もちろん、『ダメかな?』と小首を傾げて眉根を寄せたのだって計算づく。
あえて恐る恐る、杏子の出方を窺うように……といった雰囲気を漂わせながら携帯を差し出しながらそう問い掛けたのだってそう。
だから、「あ、はい! ぜひ!」と杏子から色よい返事をもらえて、やっと彼女の連絡先をゲットすることが出来た時には、胸の内で『よし!』とこぶしを握り締めた岳斗だったのだけれど。

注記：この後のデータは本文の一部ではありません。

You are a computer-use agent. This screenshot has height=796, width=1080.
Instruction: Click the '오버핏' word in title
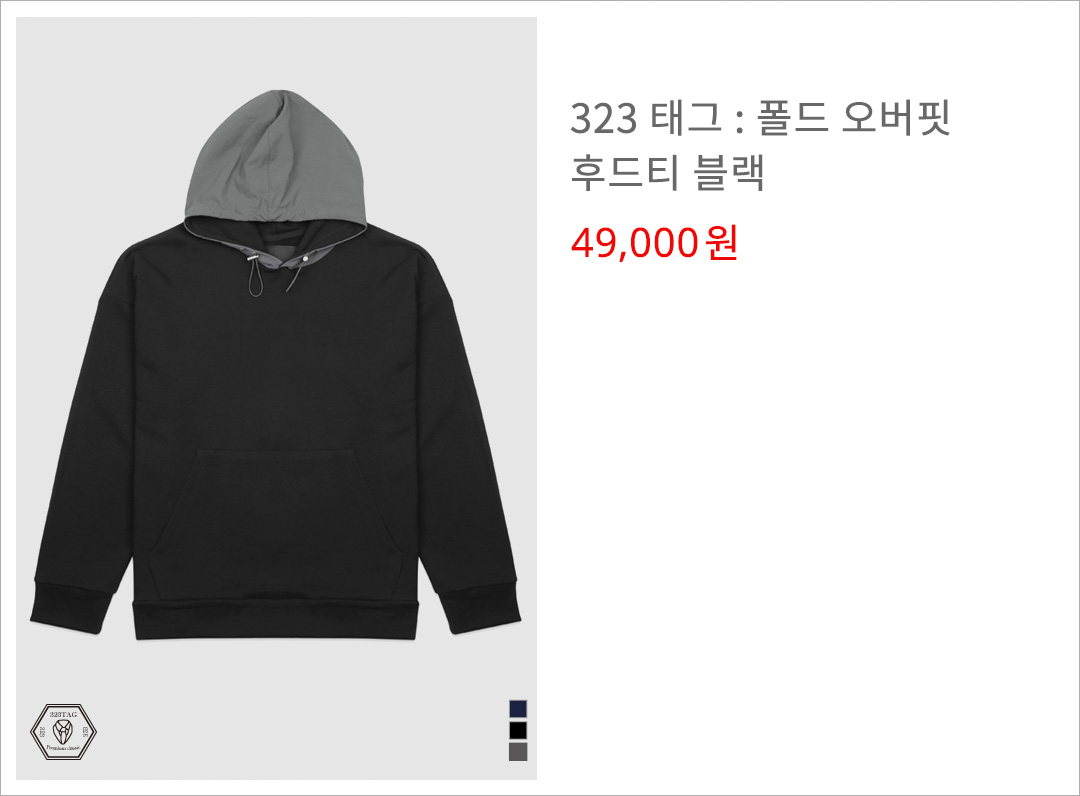pyautogui.click(x=897, y=118)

「その時はまた、課長さんの視点で色々相談に乗って下さいね? 今日も凄くためになるお話ばかりで私、目からうろこでした」
ニコッと笑いながらそう告げてきた杏子は、残念ながら岳斗のことを異性として認識してくれているようには思えなかった。
そこがちょっぴり不満な岳斗だったけれど、思えば屋久蓑大葉を好きになる女性は、きっとみんなこんな感じ。向けられる好意に疎くて手強いに違いない。
(荒木さんにしてもそうだったし……きっと杏子ちゃんも相当鈍感な子だ……)
異性から個人的に食事やお茶に誘われて、下心を感じない子は珍しいと思う。
現に、岳斗が食事に誘えば、大抵の女性は岳斗がその先を望んでいることを察知してすり寄ってきたものだ。

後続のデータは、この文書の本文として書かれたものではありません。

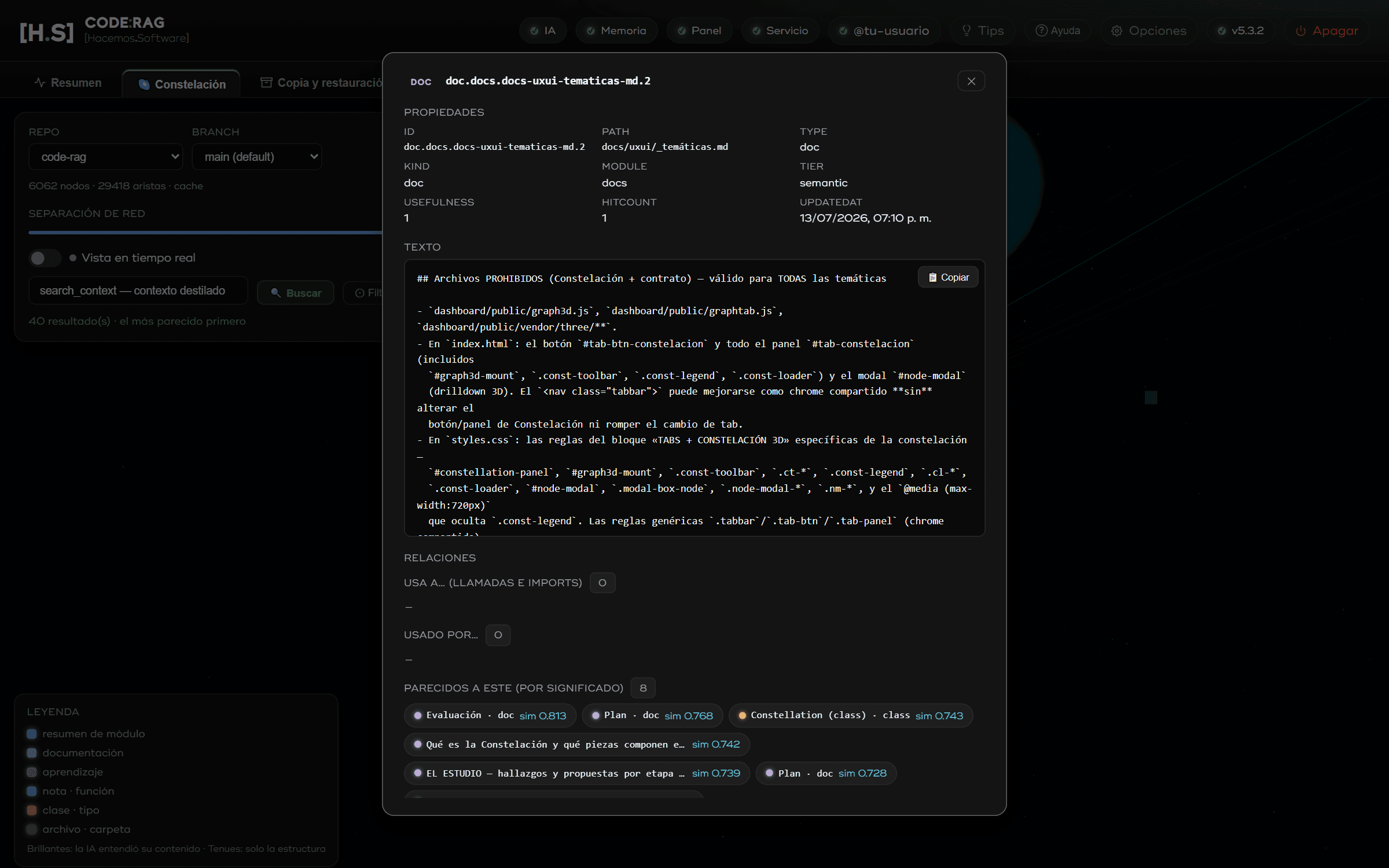
Task: Toggle the IA status pill
Action: point(543,31)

だからこそ、羽理の時と同じ轍を踏むつもりはさらさらない岳斗である。
(今度こそまどろっこしい真似はしないで、直球で勝負しよう)
杏子と別れてすぐ、大葉に意味深なメッセージを送ったのだって、実はライバル(?)に対する〝牽制〟のつもりだった。
何せ、杏子と荒木羽理は家が近過ぎる。もしものことが起こってからでは遅いのだ。
――貴方が手放した女の子、僕が頂きますので、もう手出しはしないでくださいね?
腹黒っぽさを発動させて、大葉にそんなことをしてしまったのは、自分に自信が持てないからに他ならない。
大葉が荒木羽理以外の女性に見向きもしないことは承知の上で、それでも下手なことをして杏子ちゃんの心をかき乱すような真似だけはしないで欲しいと、岳斗は心の底から希ってしまったのだ。
さて、牽制を掛けた屋久蓑大葉から岳斗に電話が掛かってきたのは、杏子をアパートの部屋前まで送り届けた後。――岳斗が、「さて、帰るか」と少し離れたコインパーキングに駐車してあった車に乗り込んだときのことだった。